TASK PROMPT:
Working from the records below, return word for word the line that contains "You are a computer-use" and each line after it, ending with the last. Skip all pictures.
---------- DATA SUPPLIED ----------
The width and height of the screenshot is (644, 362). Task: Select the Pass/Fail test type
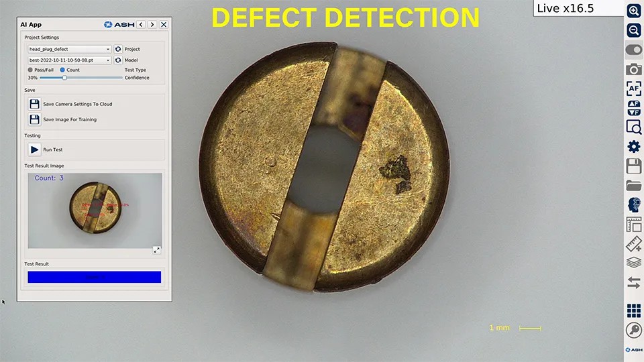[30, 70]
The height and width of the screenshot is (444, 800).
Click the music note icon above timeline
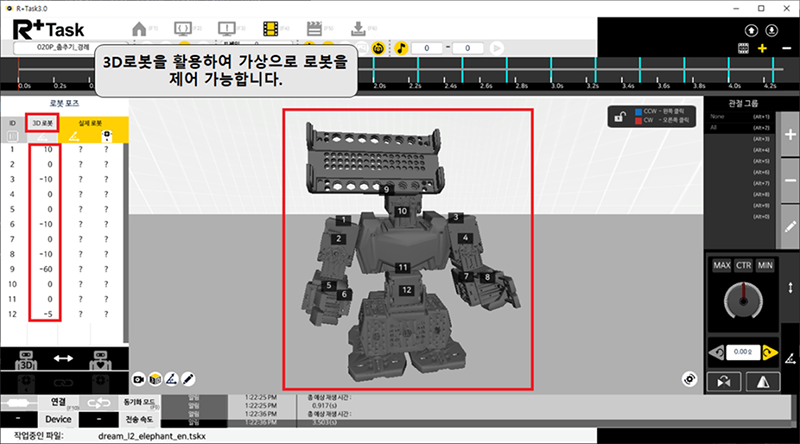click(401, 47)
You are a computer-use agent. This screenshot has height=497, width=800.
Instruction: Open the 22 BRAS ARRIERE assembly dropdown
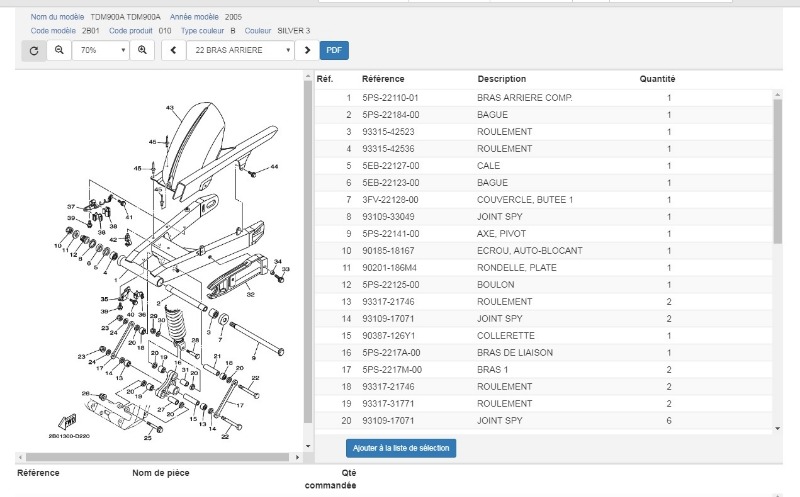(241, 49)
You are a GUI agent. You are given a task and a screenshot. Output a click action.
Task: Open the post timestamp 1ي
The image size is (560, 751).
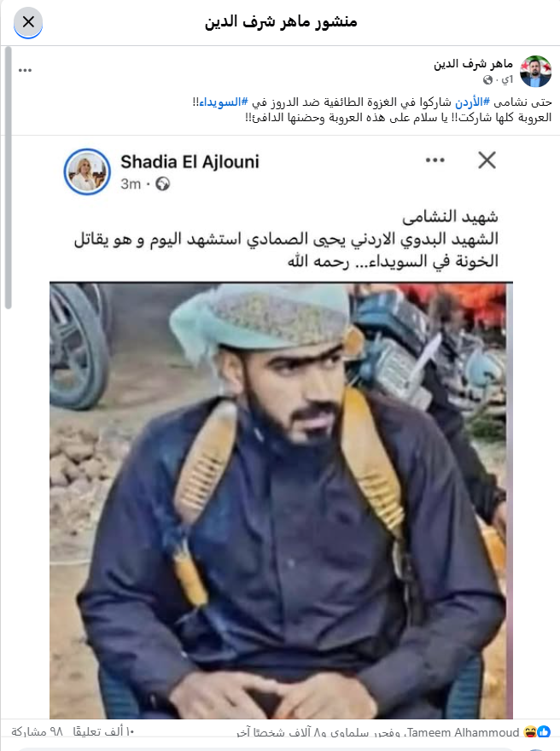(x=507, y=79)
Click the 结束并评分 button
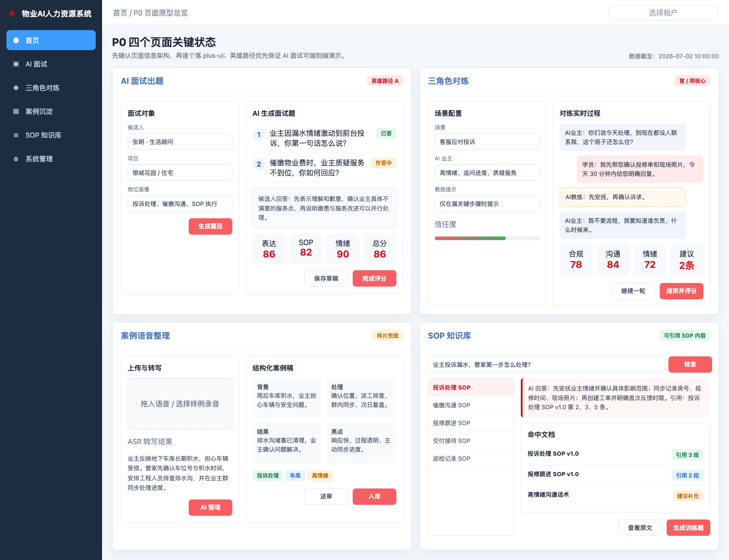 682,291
----------
YOUR RESPONSE:
You are a computer-use agent. This screenshot has height=497, width=800.
Instruction: Open the 22 BRAS ARRIERE assembly dropdown
(241, 49)
You are a GUI agent. You are given a task and a screenshot. Output a click action.
Task: Open the post timestamp 1ي
The image size is (560, 751).
(x=507, y=79)
Click the 结束并评分 button
 682,291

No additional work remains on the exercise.